隣では、髪を洗い終えたオバサンが、ドライヤーでゴーゴーと乾かしているところだった。
「シャンプーはいかがですか?」
その声に振り返ると、榛菜が洗面所に顔を覗かせていた。
「あれ、もう来たの?」
「うん。今部屋に行ったら、頭洗いに行ったみたいだって、向かいのおじさんが」
榛菜はそう言って洗面所に入ってくると
「ほら。あたしが洗ってあげるよ」
そう言ってシャンプーの小さなボトルを手に取った。
「いや、大丈夫だよ」
何だか照れてそう言った僕に
「いいからいいから」
彼女に促されながら、洗面台に頭を伏せる。
シャワーでお湯をかけられて、彼女の指が僕の頭を這い回ると、直ぐに泡立ちが始まった。
何時もは鍵盤の上で跳ね回る彼女の指が、今は僕の髪の中で踊る。しなやかで、柔らかくて張りのある小さな指先は、あまりにも心地よかった。
「客様、かゆい所は御座いますか?」
彼女は陽気にそんな冗談を言ったりする。
「なんか、人の髪って気持ちいいね」
「そうか? お前の指も気持ちいいよ」
「何か、言い方がちょっとやらしいよ」
そう言って笑う今日の榛菜は、やけに機嫌が良かった。
リンスを流していると
「あらぁ、羨ましいわあ」
洗面所に入ってきたオバサンが声をかけてきた。
僕は思わず半分だけ顔を上げて、苦笑しながら小さく首だけの会釈をする。まったく知らない人だった。

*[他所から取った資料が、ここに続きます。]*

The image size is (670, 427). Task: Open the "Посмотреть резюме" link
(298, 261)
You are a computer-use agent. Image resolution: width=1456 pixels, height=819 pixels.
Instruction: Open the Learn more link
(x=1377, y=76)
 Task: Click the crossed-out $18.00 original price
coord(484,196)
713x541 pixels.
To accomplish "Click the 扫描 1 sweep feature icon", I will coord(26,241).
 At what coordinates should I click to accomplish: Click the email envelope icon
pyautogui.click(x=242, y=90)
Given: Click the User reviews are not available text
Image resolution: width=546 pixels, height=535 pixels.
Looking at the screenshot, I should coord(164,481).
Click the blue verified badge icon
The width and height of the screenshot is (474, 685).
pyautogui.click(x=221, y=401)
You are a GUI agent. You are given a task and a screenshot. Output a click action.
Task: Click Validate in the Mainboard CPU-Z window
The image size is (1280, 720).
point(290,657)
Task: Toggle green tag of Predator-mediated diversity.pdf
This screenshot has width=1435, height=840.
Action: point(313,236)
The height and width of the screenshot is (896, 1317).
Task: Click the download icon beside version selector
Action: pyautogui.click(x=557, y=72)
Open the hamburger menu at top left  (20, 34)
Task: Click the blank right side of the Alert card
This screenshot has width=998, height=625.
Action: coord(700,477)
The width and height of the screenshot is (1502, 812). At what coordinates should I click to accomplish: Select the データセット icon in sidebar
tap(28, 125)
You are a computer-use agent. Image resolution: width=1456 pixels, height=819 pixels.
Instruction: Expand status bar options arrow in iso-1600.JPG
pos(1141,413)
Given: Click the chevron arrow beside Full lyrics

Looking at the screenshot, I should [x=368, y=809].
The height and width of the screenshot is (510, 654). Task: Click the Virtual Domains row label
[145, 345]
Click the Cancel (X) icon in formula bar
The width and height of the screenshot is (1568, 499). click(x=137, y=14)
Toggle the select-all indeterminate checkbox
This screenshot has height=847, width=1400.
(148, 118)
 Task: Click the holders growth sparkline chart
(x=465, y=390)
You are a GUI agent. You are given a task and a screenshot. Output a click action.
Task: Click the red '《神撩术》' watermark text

さっと髪を乾かして、中庭の見える通路まで散歩に歩いた。
非常口から外へでると、熱い風が洗いざらしの髪に吹き付けて心地よかった。
「その手提げ、何?」
榛菜は少し大きめのトートバックを手にしていた。
「ハルくんに気分転換してあげようと思ってさ」
榛菜はそう言って、バックから何かを取り出した。
それは物凄く見覚えのあるものだった。
「ぴ、ピアニカ?」
榛菜は笑顔でそれを組み立てると
「正式には鍵盤ハーモニカって言うんだよ」
「いや、それは知ってるけど……」
榛菜は容赦なくそれを弾き始めた。
そして僕は、思わず驚いた。
僕の記憶にある音色とは全く違っていたのだ。
もちろん、僕の記憶にあるのは小学生のドシロウトが奏でるものなのだが……吹き方か、鍵盤の弾き方か、おそらくその両方だとは思うが、それは充分に楽器と言える音だった。
なんだかその音色はちょっぴりレトロで心地いい。
「あら、面白いもの吹いてるわね」
通りかかった僕の部屋の担当看護師が、声をかけてきた。
「あ、ここで吹いたらマズかったですか?」
僕は慌てて彼女に訊いた。
「ううん。大丈夫よ」
彼女はそう言って笑うと
「カノジョ、ピアニスト?」
「いや、そう言うわけじゃ」
僕は、洗いざらしの頭を思わずクシャクシャとかきあげる。
自分で返した言葉が「カノジョ」に対してなのか「ピアニスト」に対してなのか紛らわしかったからだ。
「ねぇねぇ、ピアニカ吹いてるよ」
看護師は、通りすがりの別の看護師を呼び止めた。
「へぇ、何でも弾けるの?」
「知ってれば、たいがいは」
榛菜はうっかりそう言って笑顔を返した。
「あ、ねぇねぇ、面白いものあるよ」
再び通りすがりの看護師が呼び止められて寄って来た。
「ええ、じゃあ、スマップ弾いて」
「ええ、あたしコブクロがイイなぁ」
「じゃあ順番にしよう」
「冬ソナやって」
若い看護師たちは、意外とミーハーだった……
初めにUPしました38話は39話へ修正いたしました。